Uribe sigue siendo ese eje gravitacional que distribuye los odios —¡oh, Dios!— y las lealtades, y quienes parecen más próximos corren el riesgo de ser expulsados. Le ha pasado a Paloma Valencia: la tercera excluida, en el sentido casi aristotélico de una lógica que no admite matices. O se está dentro del odio o se está fuera; no hay término medio en política, aun cuando la oligarquía colombiana haya siempre querido jugar a lo tibio, a la mediocritas o aurea mediocritas (véase Jaime Jaramillo Uribe, La personalidad histórica de Colombia y otros ensayos, 1977).
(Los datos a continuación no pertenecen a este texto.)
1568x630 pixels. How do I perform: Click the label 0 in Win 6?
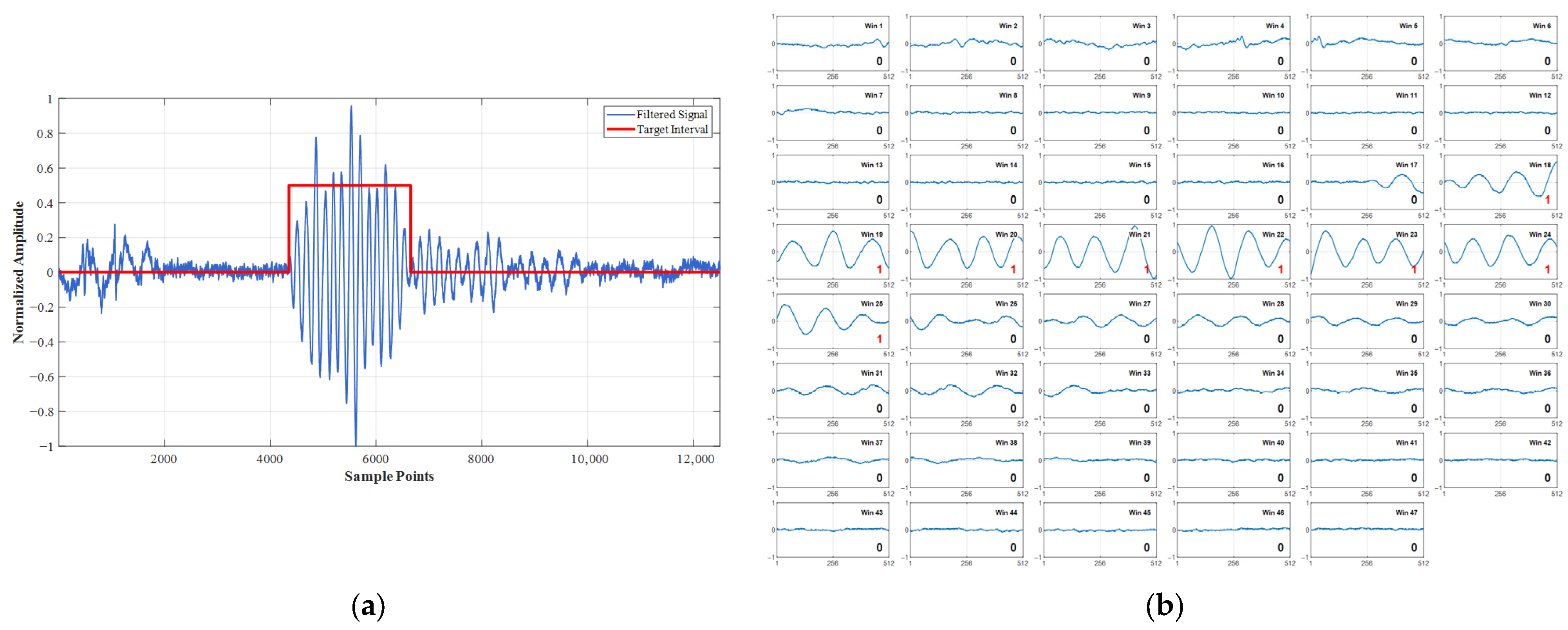[1547, 61]
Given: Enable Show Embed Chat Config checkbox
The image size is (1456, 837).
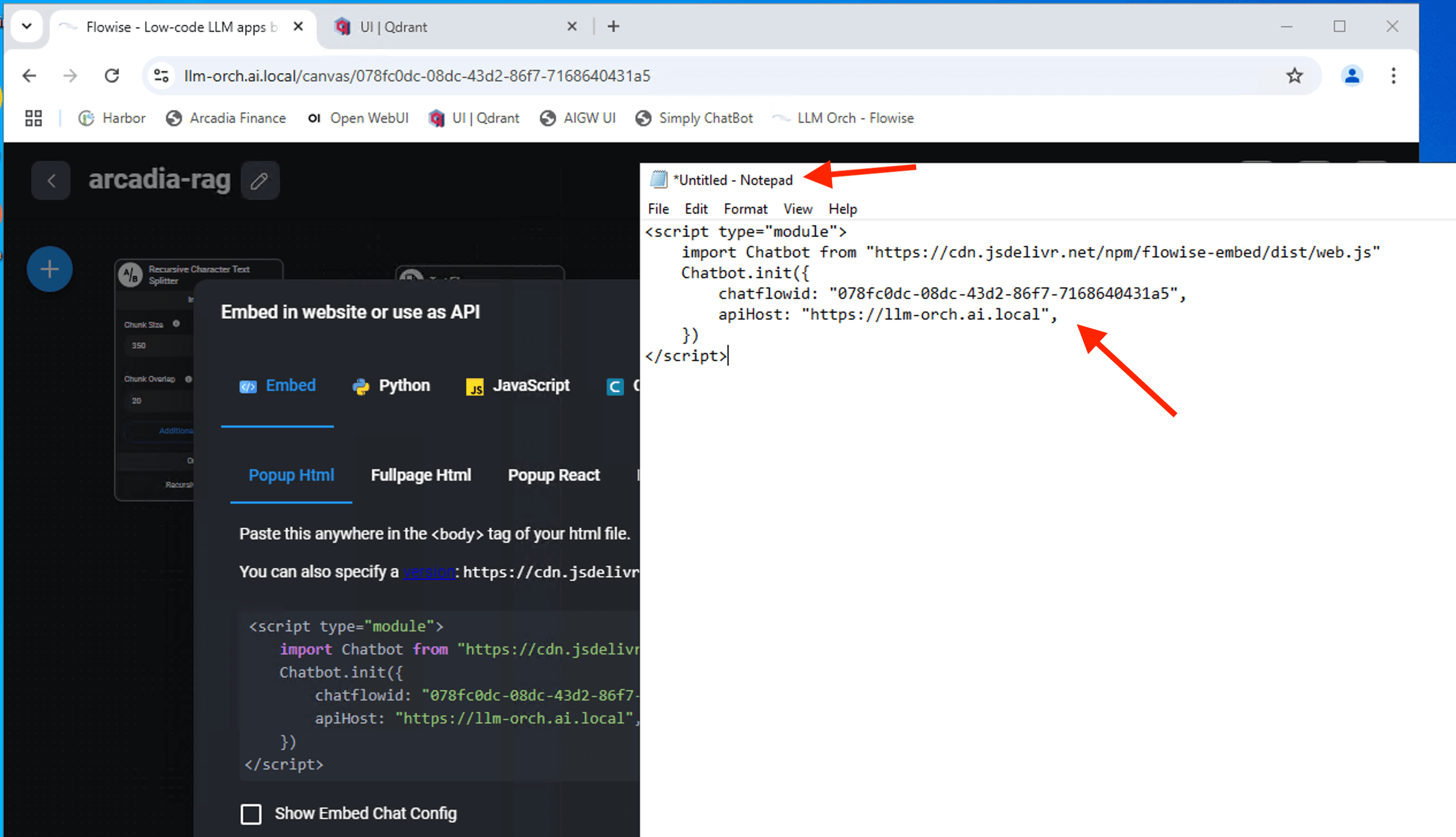Looking at the screenshot, I should coord(251,813).
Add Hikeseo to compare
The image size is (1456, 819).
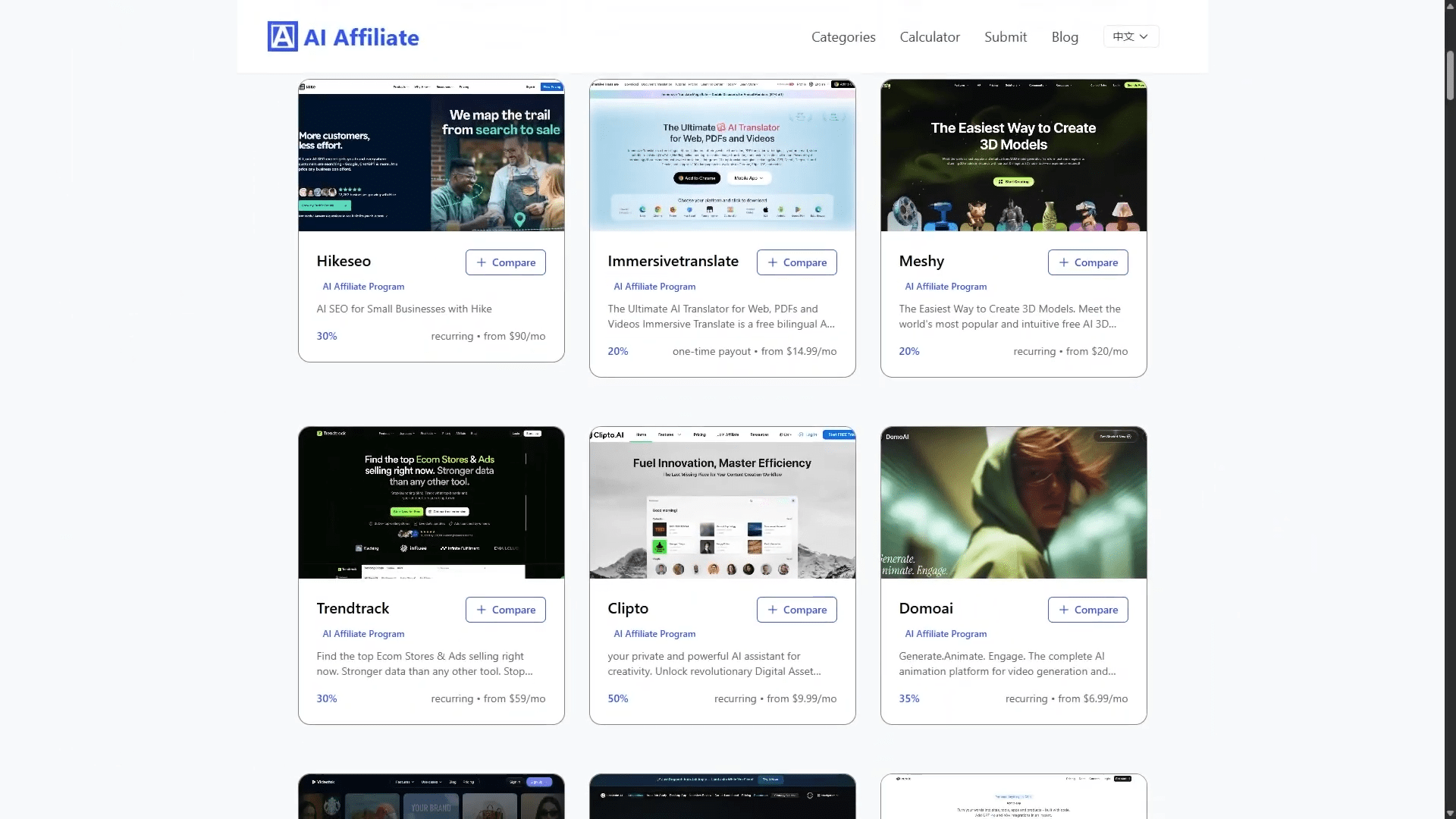coord(505,262)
Una anécdota: en 2003, en la Universidad de los Andes, Paloma Valencia enseñaba argumentación jurídica como un ejercicio de puesta en escena: juicios orales, performances, la palabra como combate reglado. Yo estaba ahí —arrastrado también por inercias familiares, por ese abolengo Valencia que en mi caso no viene de Popayán, sino de Pamplona, Norte de Santander (de allí era mi abuela materna). No creo haber aprendido gran cosa. Paloma tenía mucho del estilo pragmático angloamericano que detesta la filosofía. Creo que me puso 10. Años después, la escena se invierte: quien enseñaba a disputar posiciones queda atrapada en una estructura que ya no admite la fineza del argumento, sino la brutalidad del alineamiento.
Abelardo de la Espriella es costeño, y en esa condición geográfica hay una política del gesto: el tono, la estridencia, la teatralidad como forma de presencia pública opuesta a los códigos andinos y notariales del poder bogotano. Pero la política actual, vaciada de sustancia, busca desesperadamente cuerpos que vuelvan a encarnar algo. Tras la arrogancia didáctica del progresismo gobernante, petrista, cualquier inflexión de estilo adquiere potencia. Cuando el poder se vuelve un sermón aburrido, la extravagancia se disfraza de rebeldía.
Si el patriarca afectivo de la nación es Uribe, de la Espriella lo celebra, pero Iván Cepeda lo combate y lo nombra en cada punto de su agenda. Ambos orbitan la misma estrella fija. Uribe es el Perón colombiano por estructura simbólica, pero Cepeda insiste en devolverla al terreno de la memoria, del expediente, del caso concreto. Frente al exterminio trágico de la Unión Patriótica, la discusión verbal y el documento son las únicas salidas que nos quedan frente al salvajismo. Entre el ruido eficaz del primero y el trabajo paciente del segundo, mi inclinación es clara: prefiero el rigor del senador que se toma el trabajo de documentar el horror para contenerlo, que la impostura del abogado que convierte el horror en un gesto de pasarela. En el fondo, la elección no es entre izquierda y derecha, sino entre quienes explotan el odio y quienes intentan, al menos, nombrarlo con precisión.